Within a relationship, couples often view the symptomatic partner as the one with the problem. In fact, HSDD is a relationship problem. One technique to help couples realise this is the therapeutic reframe, in which the therapist helps the couple think about HSDD in a different way. The therapist emphasises that the couple struggles together and will need to work together to resolve the problem.

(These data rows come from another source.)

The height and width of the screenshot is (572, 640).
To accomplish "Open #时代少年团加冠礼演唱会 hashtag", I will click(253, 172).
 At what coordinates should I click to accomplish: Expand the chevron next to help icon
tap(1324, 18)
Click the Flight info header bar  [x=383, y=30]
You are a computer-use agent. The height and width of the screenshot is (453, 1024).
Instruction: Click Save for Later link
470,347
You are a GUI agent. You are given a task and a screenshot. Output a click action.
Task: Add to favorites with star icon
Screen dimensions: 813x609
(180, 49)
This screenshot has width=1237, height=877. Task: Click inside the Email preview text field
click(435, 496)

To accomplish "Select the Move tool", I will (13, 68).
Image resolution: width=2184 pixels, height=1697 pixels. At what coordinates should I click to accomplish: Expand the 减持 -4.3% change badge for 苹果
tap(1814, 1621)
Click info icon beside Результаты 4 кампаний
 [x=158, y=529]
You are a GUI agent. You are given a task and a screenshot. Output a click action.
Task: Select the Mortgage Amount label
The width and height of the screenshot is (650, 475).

Throughout the process of therapy, couples gradually learn that sexual desire and satisfaction are created, fostered, practiced and nurtured by the self and the partner, and that it is not just something that happens to one of them.

Other issues

Usually the therapist starts by focusing on the problem of sexual desire. However, during the course of treatment, other individual or relationship issues might become more important. These often include anxiety, anger, sexual ignorance or lack of communication.

Lowering response anxiety

One import aspect of HSDD treatment is lowering response anxiety. Several techniques may be used, including cognitive strategies such as thought-stopping or thought substitution, and systemic approaches such as paradoxical intervention.

Cognitive therapy

Cognitive therapy is a necessary part of treating HSDD. Negative thought patterns about sexual intimacy, the self and the partner directly contribute to lack of desire by preventing the emergence of enjoyable sexual thoughts and fantasies. Misinformation about sexual desire, the lack of desire, and sexuality in general must be corrected, so a therapist may provide psycho education at the same time.


Homework assignments

Homework assignments play an important role in treating HSDD, as they address individual, relational, and intergenerational issues associated with the lack of sexual desire. Homework for the individual may include guided imagery, directed masturbation, and exposure to fantasy. For the couple, on the other hand, homework may include sensate focus, communicating sensual and sexual wishes and needs, and conflict resolution exercises

CONCLUSION

HSDD is associated with a wide variety of biological and psychological causes. The vast array of physical and mental events and agents capable of producing HSDD reflects the fragility of human sexual desire. Uncompromised sexual motivation apparently requires a delicate balance between physical and psychological systems. The apparent fragility of sexual desire has evoked the metaphor of a ‘final common pathway’. However, this seems to have discouraged research to identify the commonality of different causative factors and the interrelationships. For example, no experimental research has, to our knowledge, compared the subjective and psycho physiological arousability of individuals with and without HSDD. For the therapeutic management of HSDD, either pharmacological or psychological treatments have been tested, but factorial designs to investigate the differential contributions and interactions of both approaches have not been reported. Information processing models (e.g. Janssen et al. [20]) may give a new impetus to research that crosses traditional disciplinary boundaries by emphasizing the simultaneous operation of biological and psychological factors in the generation and modulation of sexual functioning aspects of desire and arousal. HSDD is more common in men than in women. In public opinion and in medical practice, HSDD is often misinterpreted as ED, and treated as such. There is a need for physicians and patients to be educated, and for the development of reliable clinical tools to assess this aspect of male sexual function.